Judge ordered release of rabbi detained at Jerusalem Day incident

Monday, June 6, 2016, 10:44 On Sunday, June 5, Jerusalem Magistrate Court Judge David Shaul Gabai Richter accepted the urgent appeal filed by Honenu on the remand of the 57-year old rabbi accused of assaulting a policemen close to one of the Temple Mount gates on Jerusalem Day. Judge Richter ruled that there was not a reasonable suspicion that the rabbi had committed a crime and ordered his release.
Honenu Attorney Avichai Hajbi, who represented the rabbi, stated that, “If not for the quick-wittedness of the eye-witnesses who filmed the incident, my client would have spent several nights in remand, in light of the purposefully erroneous incident reports which the policemen wrote.”

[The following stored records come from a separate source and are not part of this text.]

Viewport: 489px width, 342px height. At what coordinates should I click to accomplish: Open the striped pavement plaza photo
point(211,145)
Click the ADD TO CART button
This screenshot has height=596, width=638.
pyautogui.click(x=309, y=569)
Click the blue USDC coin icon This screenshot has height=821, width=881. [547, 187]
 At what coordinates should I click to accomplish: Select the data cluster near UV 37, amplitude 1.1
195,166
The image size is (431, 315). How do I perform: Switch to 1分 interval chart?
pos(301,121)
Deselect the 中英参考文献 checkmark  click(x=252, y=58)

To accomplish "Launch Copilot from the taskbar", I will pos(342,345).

The incident began when policemen demanded that a group of Jews who had just exited from the Temple Mount to the neighboring Chain Street, quickly leave although it is customary for Jews to sing and dance there after they leave the Temple Mount. The group continued to sing songs in honor of Jerusalem Day. A clash broke out between the police and the group, during which, the police claimed, the rabbi assaulted a policeman.
The rabbi claimed that, on the contrary, the policeman assaulted him and therefore he refused to cooperate with the policemen during interrogation and refrained from answering their questions. After the interrogation the police announced that they would keep the rabbi in remand overnight and in the morning he would be brought to a deliberation.

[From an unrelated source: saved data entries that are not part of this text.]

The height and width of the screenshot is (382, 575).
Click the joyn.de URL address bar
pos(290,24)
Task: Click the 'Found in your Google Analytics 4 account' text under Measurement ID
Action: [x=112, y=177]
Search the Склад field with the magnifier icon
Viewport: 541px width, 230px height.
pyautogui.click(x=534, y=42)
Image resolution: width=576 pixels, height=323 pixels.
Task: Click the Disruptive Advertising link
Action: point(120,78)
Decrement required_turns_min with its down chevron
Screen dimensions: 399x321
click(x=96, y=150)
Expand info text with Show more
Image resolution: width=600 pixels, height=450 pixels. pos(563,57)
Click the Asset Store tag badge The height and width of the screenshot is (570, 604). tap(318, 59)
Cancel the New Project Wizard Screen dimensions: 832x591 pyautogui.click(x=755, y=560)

Honenu Attorney Menasheh Yado filed an urgent appeal with the Jerusalem Magistrate Court. After being presented with a video clip documenting the incident, Judge Richter scheduled an urgent deliberation at which Honenu Attorney Avichai Hajbi represented the rabbi.
In his decision the judge ruled that there was not a reasonable suspicion that he had committed a crime. The judge also noted that the police incident reports contradict the evidence in the video clip presented to him by a member of the group and mentioned that he would not have scheduled an urgent deliberation on the appeal had he not been shown the clip.

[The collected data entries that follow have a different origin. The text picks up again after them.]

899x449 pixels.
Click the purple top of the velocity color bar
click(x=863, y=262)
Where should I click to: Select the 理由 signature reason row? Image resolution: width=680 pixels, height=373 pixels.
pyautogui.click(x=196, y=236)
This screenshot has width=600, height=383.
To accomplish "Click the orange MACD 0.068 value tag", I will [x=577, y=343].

“The video clip shows that the appellee who stood in the front of the group was lightly hit by the policeman, for no reason that I could discern, other than the fact that the group was in a crowded alley in which people were bumping into each other and yelling at one another,” wrote Judge Richter.
The police demand to ban the rabbi for a lengthy period of time from the Old City of Jerusalem and to require posting bail was rejected by the judge who was not convinced that “there is a reasonable suspicion that he committed a crime against the policeman and no evidence showing that an order of any kind by the police was violated has been presented to me.” Accordingly Judge Richter ordered the release of the rabbi on condition of signing on “an obligation to obey the rules customary in the Old City.”